Well guys, I’m still very pregnant over here.
I’m 39 weeks now. I know I still have another seven days until my due date. I’m not even “over due” yet. And I also know that “most first time moms are late.” But I’m really impatient because…
I’ve been experiencing what is known as prodromal labor, aka weeks of “false labor” that feels and seems just like the real thing. Since I had my pre-term labor experience at 34 weeks, I have had Braxton Hicks every single day. Sometimes they go on for hours and hours. My belly will get extremely hard and then soft, over and over again, slowly driving me insane. In the past two weeks, those BH’s have changed from painless to uncomfortable to extremely painful.
Tuesday night, I tried to go to bed at about 10 but was up from then until about 1:30 in the morning having extremely painful contractions. It felt like the worst period cramps of my life times about ten. It went on for hours… I was totally 100% convinced that this was it, I was going into labor. So since I thought that, I actually tried to get some rest and just let my husband sleep.
I continued to have contractions all throughout the night but the pain did subside enough to where I could sleep some. I was pretty close to calling my doctor to see if I should go in, but I figured if I truly was in labor, I wanted to labor at home for as long as possible and not rush in too soon. By mid-morning, all activity had stopped completely. But I was contracting for hours. So the whole day I thought maybe they’d pick back up and I could be having a baby that day. Clearly, I did not.
I am literally at my wit’s end, guys. Yes, I know I am a first time mom. Yes, I know first babies are “typically late.” But I did not know that you can have very real labor symptoms for WEEKS before you give birth. Literally, no one told me this and I’ve never heard of anyone who has experienced this before. But thanks to Google, I’ve found that this is actually a thing and plenty of moms experience it.
I’m extremely annoyed right now because I feel like no one understands. I feel like people are thinking, “Yup… you were told pregnancy could last 40+ weeks. Why are you complaining?” But just because pregnancy normally lasts 40+ weeks doesn’t mean I am not 100% completely sick of it. For some reason I feel extremely judged right now, and I’m not really sure why… I almost feel like I need to have this baby to “perform” for everyone who has been expecting her to come early for weeks. And the fact that I’ve been told by my doctors “any day now” for oh… going on five weeks – no, I did not expect to still be pregnant at this point, regardless of the “facts.”
It feels like I’m going to be pregnant forever, despite how I know that is not true. Having HOURS of contractions that are timeable, consistent, and not letting up (just like the labor books say real labor is) only to have it all go away in a few hours is extremely mentally (and not to mention physically!) exhausting. There have been way too many times that I’ve thought “this could be something!” and it’s not. Disappointed is an understatement at this point.

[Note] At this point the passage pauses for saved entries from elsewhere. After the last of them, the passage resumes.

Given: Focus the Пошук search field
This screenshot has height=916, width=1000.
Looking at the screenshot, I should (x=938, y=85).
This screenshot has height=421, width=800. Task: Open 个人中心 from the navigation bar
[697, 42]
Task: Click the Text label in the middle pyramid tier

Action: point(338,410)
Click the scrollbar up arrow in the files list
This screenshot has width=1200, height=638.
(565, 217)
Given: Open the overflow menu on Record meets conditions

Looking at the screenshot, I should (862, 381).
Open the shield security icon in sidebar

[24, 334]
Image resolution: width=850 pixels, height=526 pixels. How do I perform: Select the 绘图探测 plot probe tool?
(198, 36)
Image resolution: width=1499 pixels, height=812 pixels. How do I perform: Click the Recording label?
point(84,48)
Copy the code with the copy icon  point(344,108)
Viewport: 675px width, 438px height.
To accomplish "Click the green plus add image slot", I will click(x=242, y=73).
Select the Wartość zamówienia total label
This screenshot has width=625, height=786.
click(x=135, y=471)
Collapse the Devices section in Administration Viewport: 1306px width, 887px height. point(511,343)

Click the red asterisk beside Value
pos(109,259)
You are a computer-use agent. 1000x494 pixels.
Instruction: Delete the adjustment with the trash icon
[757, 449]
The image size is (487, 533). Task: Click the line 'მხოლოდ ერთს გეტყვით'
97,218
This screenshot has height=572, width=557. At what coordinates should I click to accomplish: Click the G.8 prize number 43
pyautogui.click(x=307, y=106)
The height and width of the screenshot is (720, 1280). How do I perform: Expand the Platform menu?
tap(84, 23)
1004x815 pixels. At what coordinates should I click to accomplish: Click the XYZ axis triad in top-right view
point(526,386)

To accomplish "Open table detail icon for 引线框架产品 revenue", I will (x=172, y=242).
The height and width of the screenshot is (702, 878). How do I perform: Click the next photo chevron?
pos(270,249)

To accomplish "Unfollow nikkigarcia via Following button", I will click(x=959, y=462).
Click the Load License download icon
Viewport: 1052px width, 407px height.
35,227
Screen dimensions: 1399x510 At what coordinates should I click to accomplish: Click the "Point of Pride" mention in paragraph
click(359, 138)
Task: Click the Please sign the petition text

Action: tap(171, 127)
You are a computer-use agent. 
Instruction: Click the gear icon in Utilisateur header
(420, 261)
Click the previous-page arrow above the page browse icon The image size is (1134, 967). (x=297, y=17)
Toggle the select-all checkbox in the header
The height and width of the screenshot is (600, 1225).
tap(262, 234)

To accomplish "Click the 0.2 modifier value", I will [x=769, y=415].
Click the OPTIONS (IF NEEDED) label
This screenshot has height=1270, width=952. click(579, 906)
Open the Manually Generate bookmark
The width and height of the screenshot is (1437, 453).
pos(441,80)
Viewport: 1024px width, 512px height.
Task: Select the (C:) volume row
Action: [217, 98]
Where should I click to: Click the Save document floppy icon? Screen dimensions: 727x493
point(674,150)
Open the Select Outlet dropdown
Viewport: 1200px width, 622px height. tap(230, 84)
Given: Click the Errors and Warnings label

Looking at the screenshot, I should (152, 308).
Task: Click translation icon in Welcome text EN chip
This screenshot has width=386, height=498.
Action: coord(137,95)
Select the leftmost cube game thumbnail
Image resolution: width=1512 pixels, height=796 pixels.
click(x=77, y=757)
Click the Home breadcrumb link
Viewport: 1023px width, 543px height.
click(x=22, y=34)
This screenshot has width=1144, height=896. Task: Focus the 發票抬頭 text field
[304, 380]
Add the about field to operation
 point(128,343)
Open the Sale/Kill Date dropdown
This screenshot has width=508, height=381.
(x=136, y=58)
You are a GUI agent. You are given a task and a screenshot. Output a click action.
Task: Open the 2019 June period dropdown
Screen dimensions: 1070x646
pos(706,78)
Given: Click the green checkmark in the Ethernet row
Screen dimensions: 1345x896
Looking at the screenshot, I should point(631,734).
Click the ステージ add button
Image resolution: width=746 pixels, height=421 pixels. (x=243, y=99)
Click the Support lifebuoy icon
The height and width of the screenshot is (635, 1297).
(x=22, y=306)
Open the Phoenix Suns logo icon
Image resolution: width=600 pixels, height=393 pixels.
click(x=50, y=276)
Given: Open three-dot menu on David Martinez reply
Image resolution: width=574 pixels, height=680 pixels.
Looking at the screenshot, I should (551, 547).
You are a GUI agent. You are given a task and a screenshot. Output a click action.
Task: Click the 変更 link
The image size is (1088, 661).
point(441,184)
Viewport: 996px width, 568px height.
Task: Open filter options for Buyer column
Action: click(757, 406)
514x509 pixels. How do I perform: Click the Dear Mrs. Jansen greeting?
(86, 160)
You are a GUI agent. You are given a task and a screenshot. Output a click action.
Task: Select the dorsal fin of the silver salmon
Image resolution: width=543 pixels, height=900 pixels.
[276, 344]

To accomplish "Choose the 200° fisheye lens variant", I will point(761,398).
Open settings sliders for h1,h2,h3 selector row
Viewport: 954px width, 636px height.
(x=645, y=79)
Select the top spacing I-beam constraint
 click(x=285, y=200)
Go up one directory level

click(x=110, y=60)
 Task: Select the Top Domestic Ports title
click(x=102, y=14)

I am glad that I am not having a pre-term baby. And I should just be thankful that baby and I are doing okay still. But this is really hard. It’s like my body and the baby are constantly playing a joke on me that I’m not clued in on until after the fact. It’s just so mentally defeating.
I just had to get that out there because I really have nothing else to blog about right now. I sit around on my couch all day doing nothing that productive. Anything that requires my mind is pretty much out the window right now. I am not reading, doing crafts, or anything. I keep my house as clean as possible just in case I do go into labor. I eat and snack a lot. And I sit on the internet and waste time. That’s about it.
I’m sure now that I’ve written the most negative post about my pregnancy ever, baby will come like tomorrow, right? Sorry I couldn’t be more positive today, but this mama is more than ready!
Questions for You:
- Have you ever heard of prodromal labor?
- How do you view people’s “end of pregnancy frustration?”